### Record extracts:
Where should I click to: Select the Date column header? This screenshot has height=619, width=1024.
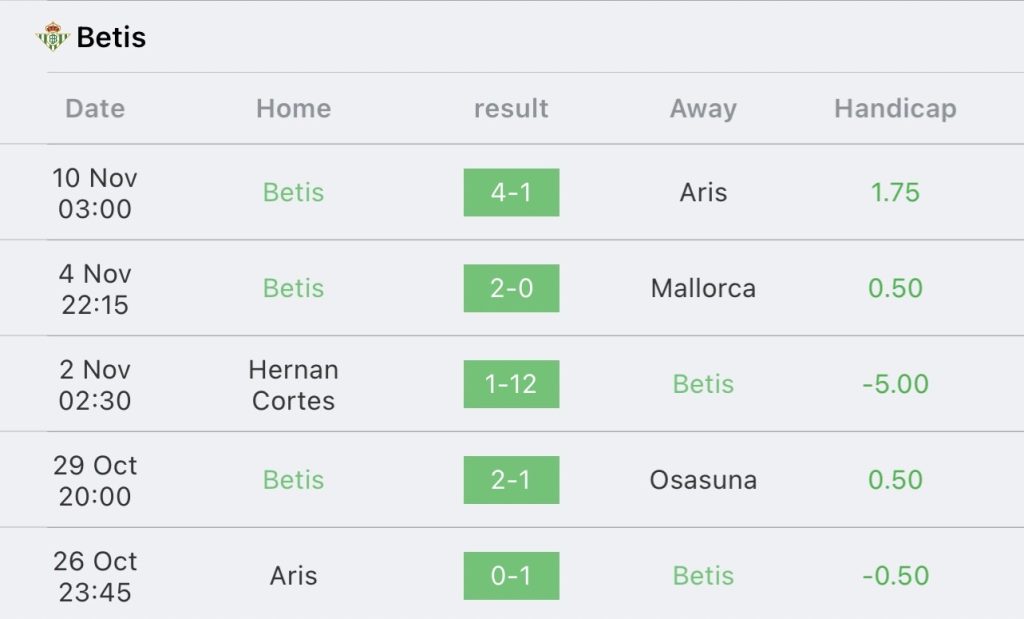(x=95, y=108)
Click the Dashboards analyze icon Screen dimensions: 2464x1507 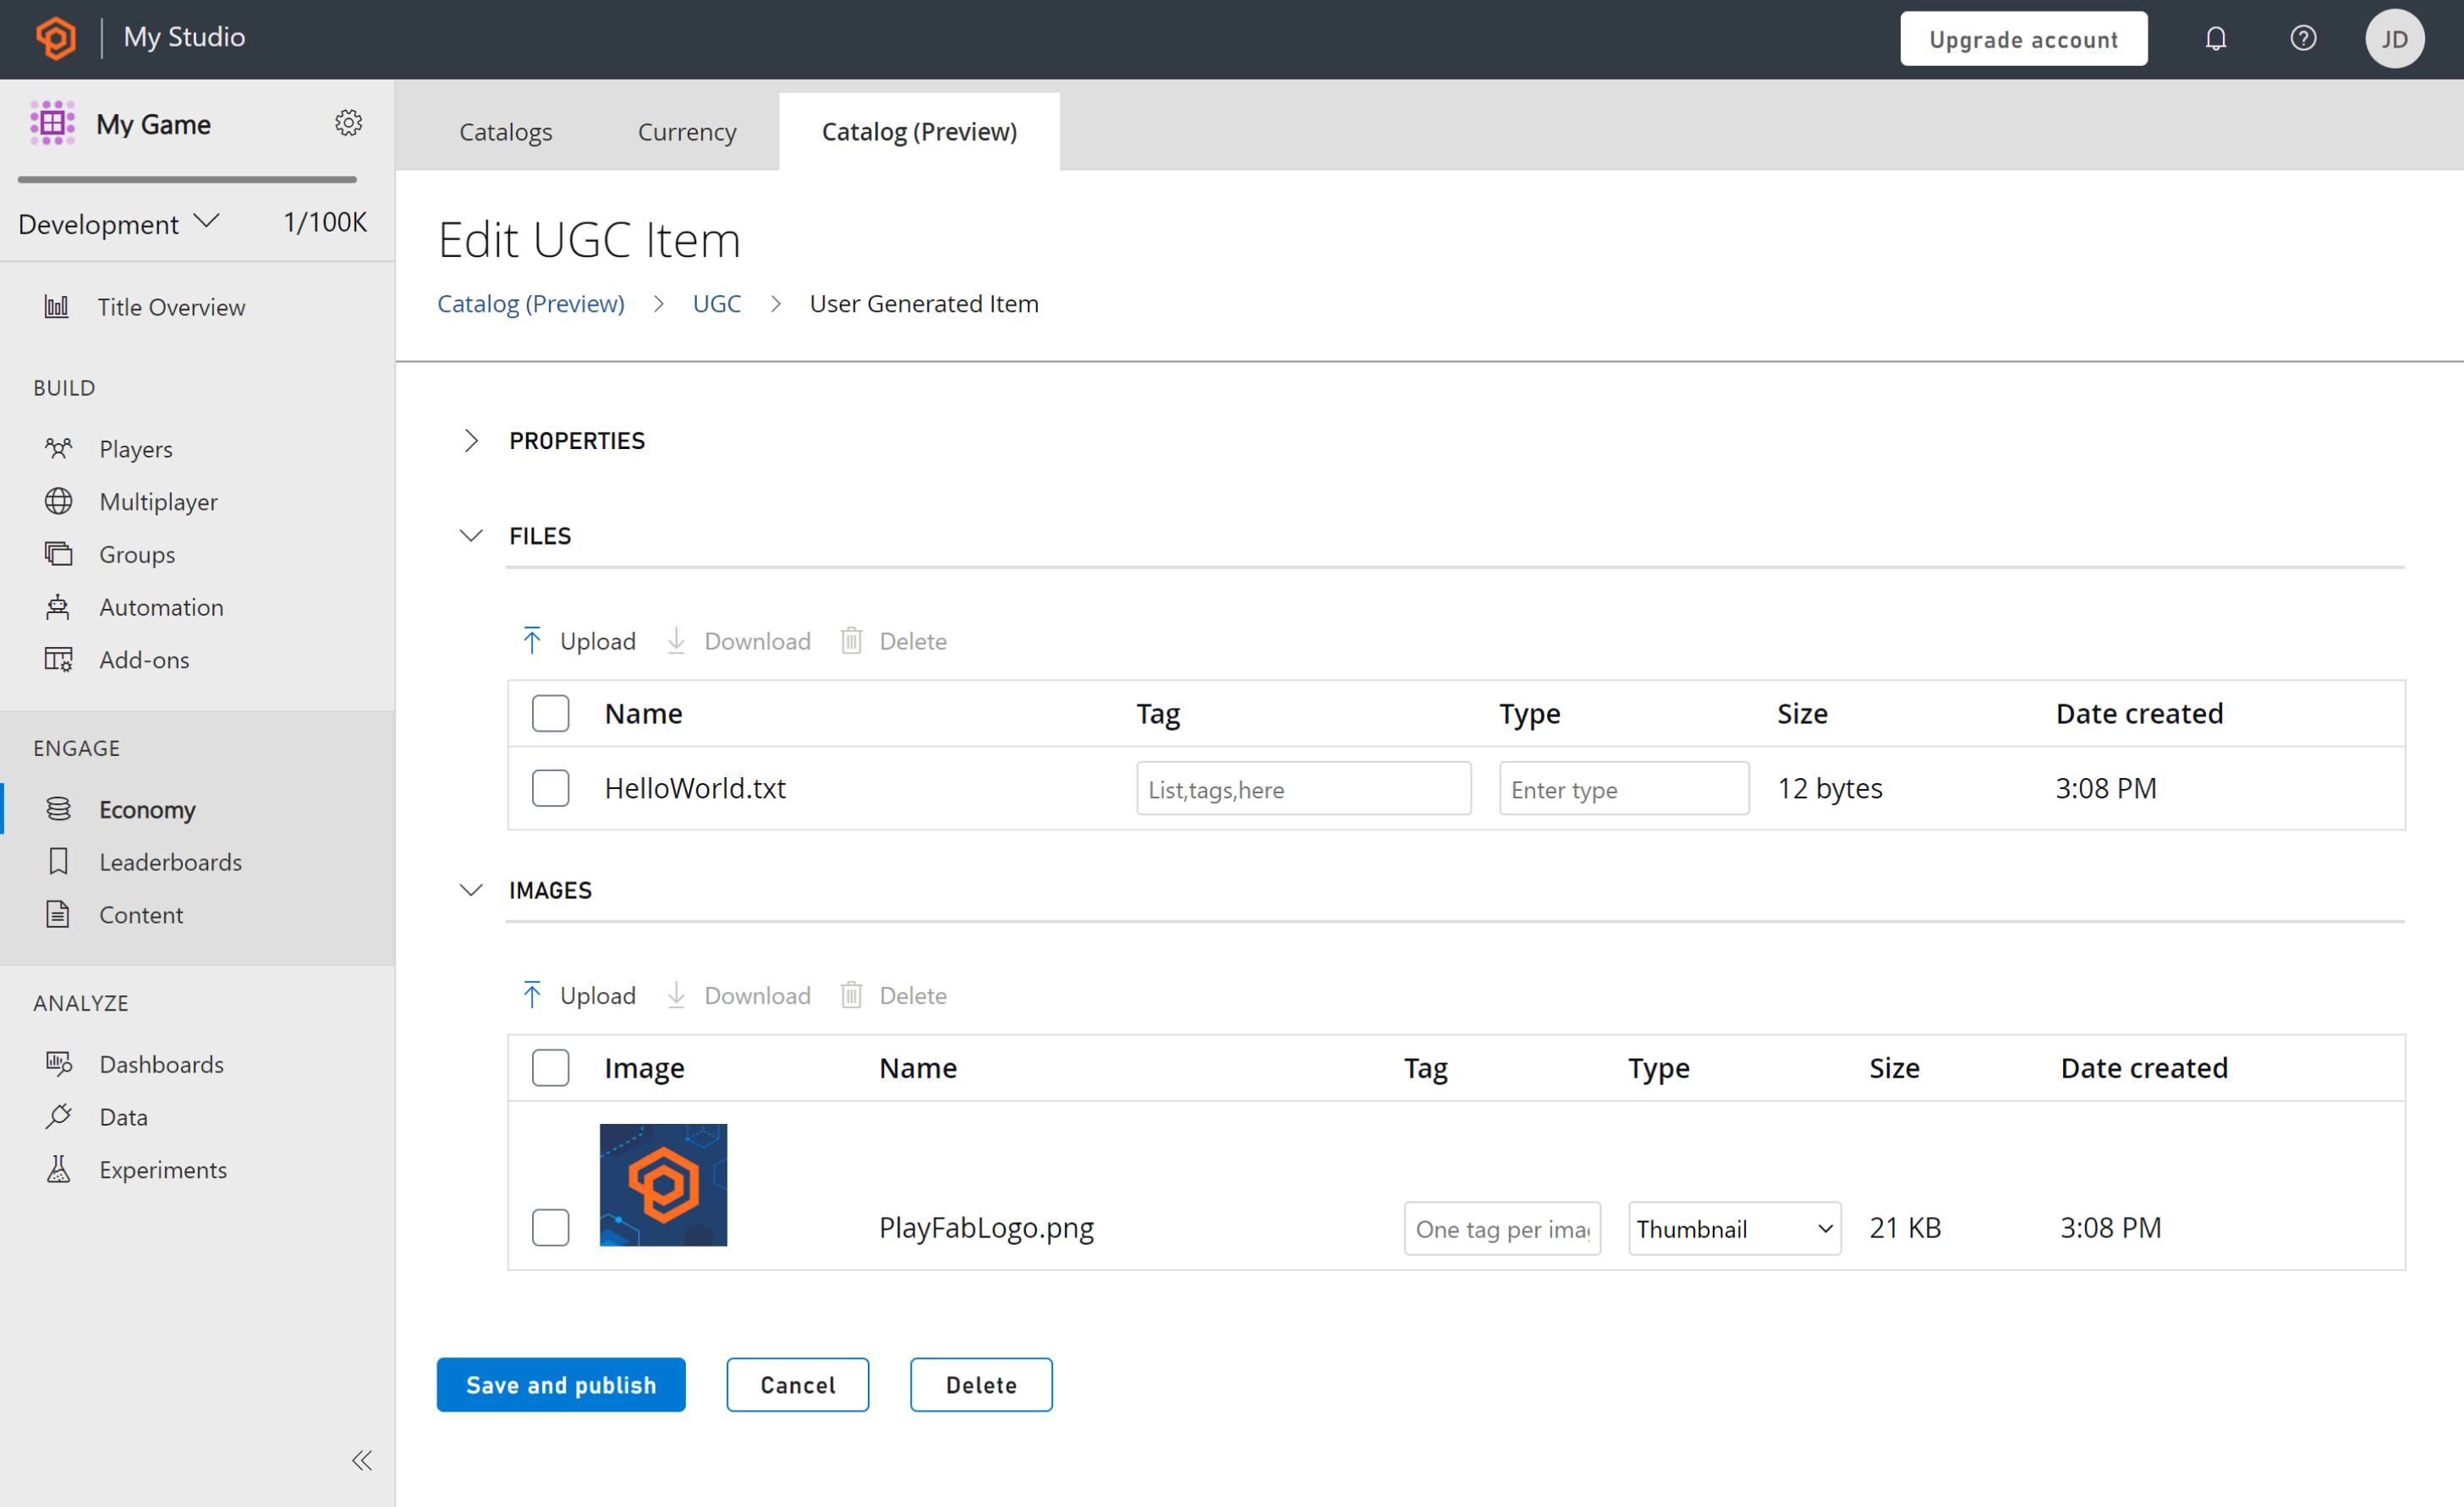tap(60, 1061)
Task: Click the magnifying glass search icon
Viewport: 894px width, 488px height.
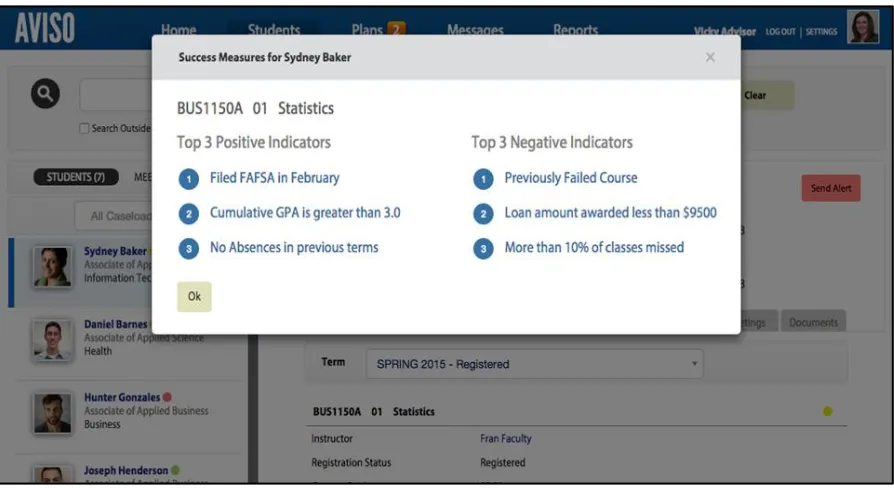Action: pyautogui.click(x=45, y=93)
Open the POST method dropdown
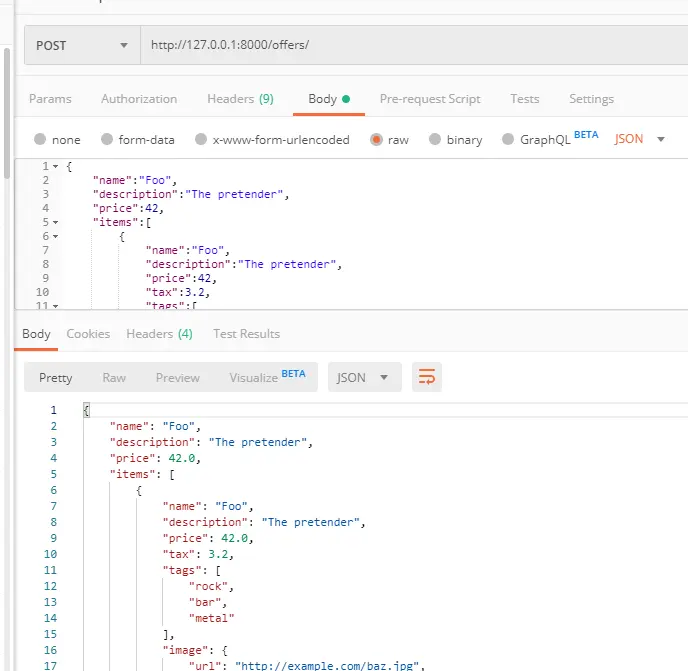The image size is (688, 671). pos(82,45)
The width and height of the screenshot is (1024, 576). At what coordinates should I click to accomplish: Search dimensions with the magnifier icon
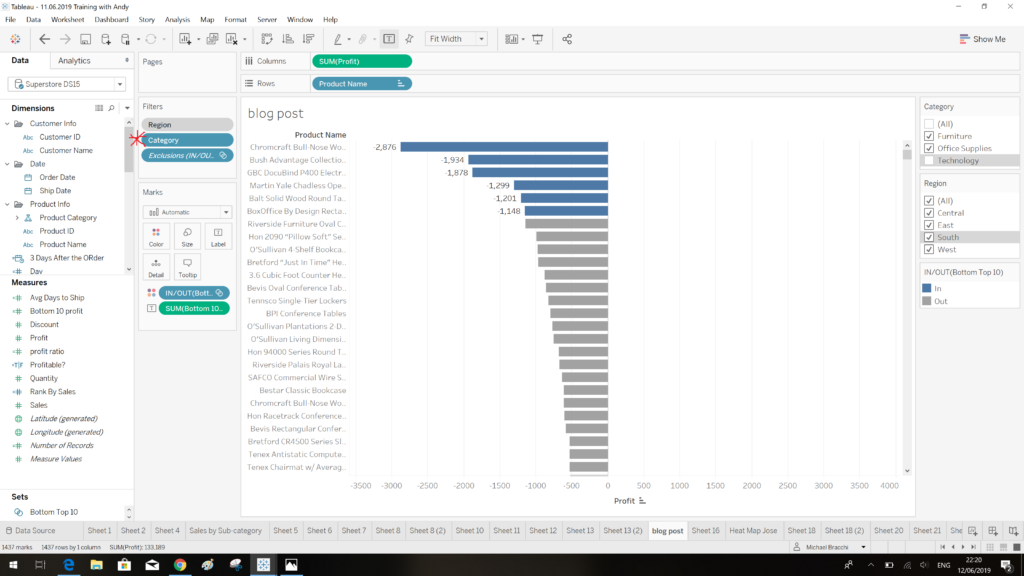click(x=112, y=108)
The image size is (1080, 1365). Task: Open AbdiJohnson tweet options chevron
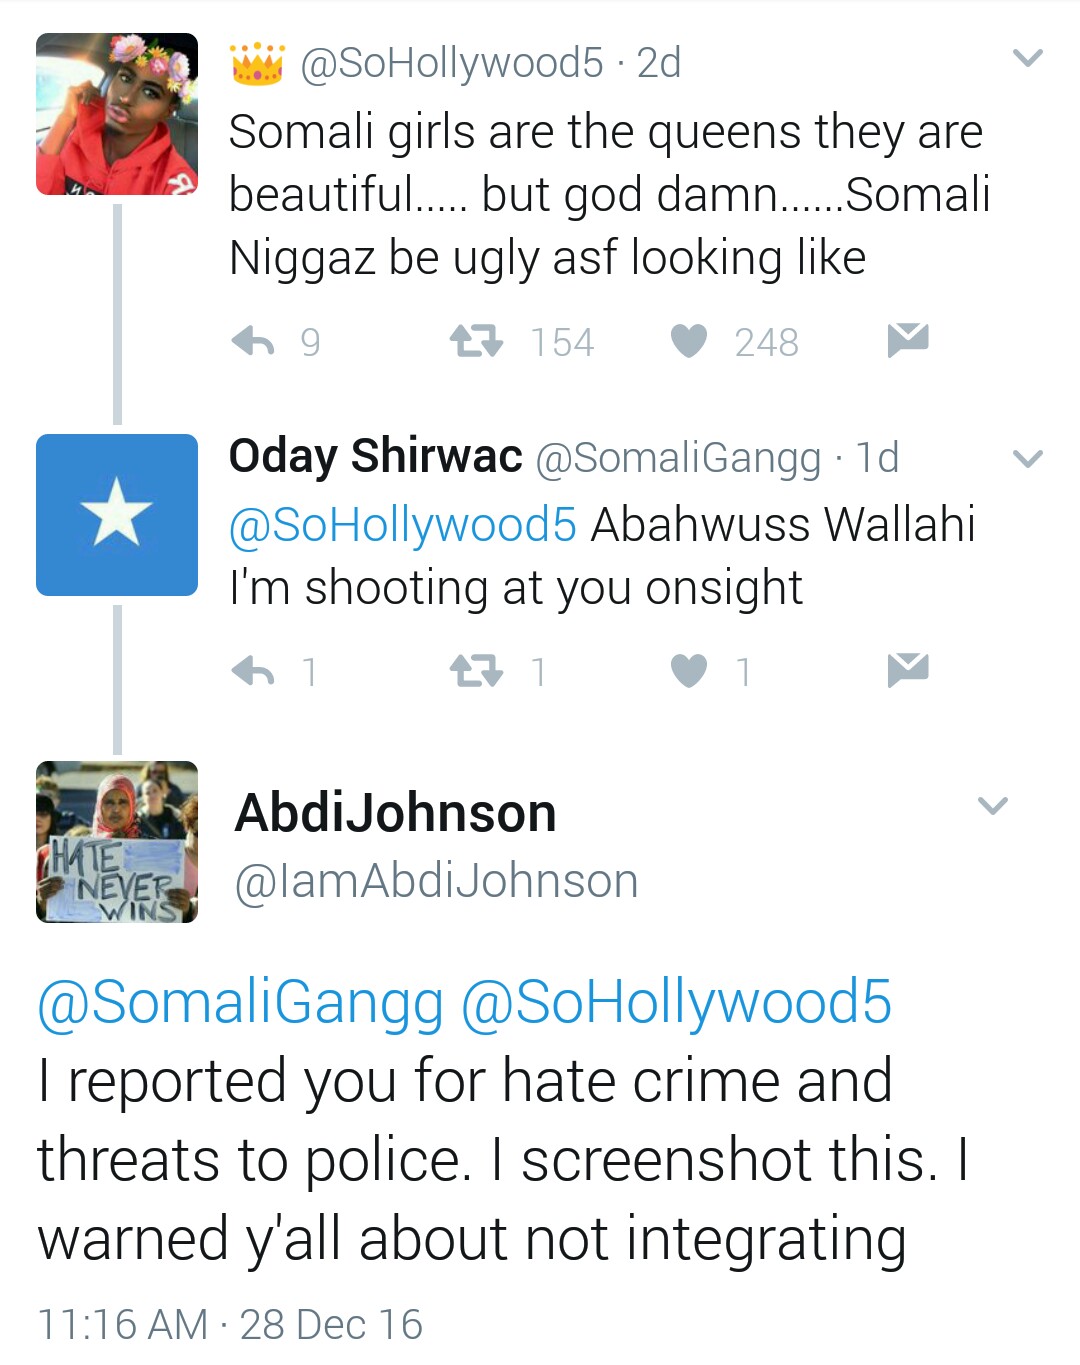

### The problem:
Reproduce word for word the lines from the line holding "The width and" through the last line of the material above, inclusive, and keep pictures out of it.

### Result:
The width and height of the screenshot is (1024, 576). At what coordinates should I click to accomplish: Search dimensions with the magnifier icon
click(x=112, y=108)
The image size is (1080, 1365). Task: Open AbdiJohnson tweet options chevron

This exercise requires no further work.